The project is local by design. It uses fictional data, reads only jobs and
job_updates, and never connects to a real customer system.
The demo export for 2026-06-01 through 2026-06-05 returns:
source_count=9
clean_count=3
duplicate_count=1
rejected_count=6
This is one export workflow, not a broad backend platform. It:
- pulls a limited set of source records.
- maps source fields into clean output columns.
- keeps invalid records out of the clean export without hiding them.
- removes later duplicate records for the same
job_id. - writes files that can be reviewed in a spreadsheet or handed to another system.
- records run history in SQLite.
FieldOps Desk is a fictional operations tool for field jobs.

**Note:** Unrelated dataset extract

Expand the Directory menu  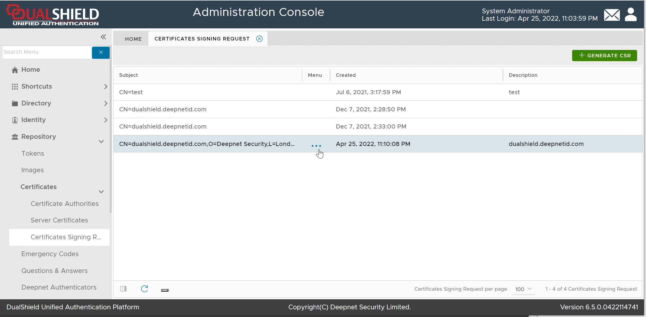pos(105,103)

Its export is limited, and manual spreadsheet edits have left missing fields and duplicate rows.
The local workflow produces:
- a clean job export for review.
- a JSON copy with the same accepted records.
- a rejected-row file that explains what failed.

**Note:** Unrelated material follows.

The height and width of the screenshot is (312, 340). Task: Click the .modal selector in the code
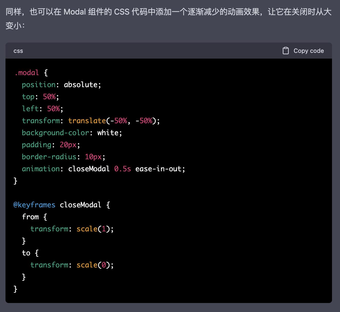27,72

- a short run summary with counts and file paths.
sequenceDiagram
actor User
participant Entry as CLI or FastAPI
participant Service as Export service
participant Source as FieldOps fixture
participant Rules as Mapping and validation
participant Reports as Output files
participant History as SQLite run history
User->>Entry: Request jobs export
Entry->>Service: Submit date range
Service->>Source: Fetch paginated jobs
Source-->>Service: Return source jobs
Service->>Source: Fetch related job updates
Source-->>Service: Return job updates
Service->>Rules: Map fields and validate rows
Rules-->>Service: Return clean rows and rejected rows
Service->>Rules: Remove later duplicates
Rules-->>Service: Return final clean rows and duplicate rejects
Service->>Reports: Write CSV, JSON, rejected rows, and summary
Service->>History: Store run counts and output paths
Service-->>Entry: Return export summary
Entry-->>User: Print or return summary
The FastAPI endpoint and CLI use the same export service, so both entry points produce the same results.
outputs/
clean_jobs.csv
clean_jobs.json
rejected_jobs.csv
run_summary.md
clean_jobs.csv is the spreadsheet export. clean_jobs.json contains the same
accepted records in JSON form. rejected_jobs.csv keeps invalid and duplicate
records visible with reason codes. run_summary.md records the run counts and
file paths.
clean-data-export-api/
├── README.md
├── pyproject.toml
├── uv.lock
├── src/clean_data_export_api/
│ ├── app.py # FastAPI entry point
│ ├── cli.py # Typer CLI
│ ├── config.py # local runtime paths
│ ├── models.py # Pydantic contracts
│ ├── source_api.py # fixture-backed source API
│ ├── export_service.py # shared export workflow
│ ├── mapping.py # source-to-output mapping
│ ├── validation.py # required-field and duplicate rules
│ ├── repository.py # SQLite run history
│ └── reports.py # CSV, JSON, and summary writers
├── sample_data/
│ ├── source_jobs.json
│ └── source_job_updates.json
├── outputs/
│ ├── clean_jobs.csv
│ ├── clean_jobs.json
│ ├── rejected_jobs.csv
│ └── run_summary.md
├── docs/
│ ├── PRD.md
│ ├── ARCHITECTURE.md
│ ├── DELIVERY.md
│ └── adr/
│ └── 0001-project-scope.md
└── tests/
Run the CLI export:
uv sync
uv run clean-data-export-api export jobs --from-date 2026-06-01 --to-date 2026-06-05Serve the local API:
uv run clean-data-export-api servePOST /exports/jobs
Content-Type: application/json
{
"from_date": "2026-06-01",
"to_date": "2026-06-05"
}The API uses the configured local output directory. The CLI also supports
explicit --output-dir, --database-path, and --sample-data-dir options for
local runs.
This project does not use real credentials, scraping, login bypass, paid APIs, or customer data. All sample data is fictional.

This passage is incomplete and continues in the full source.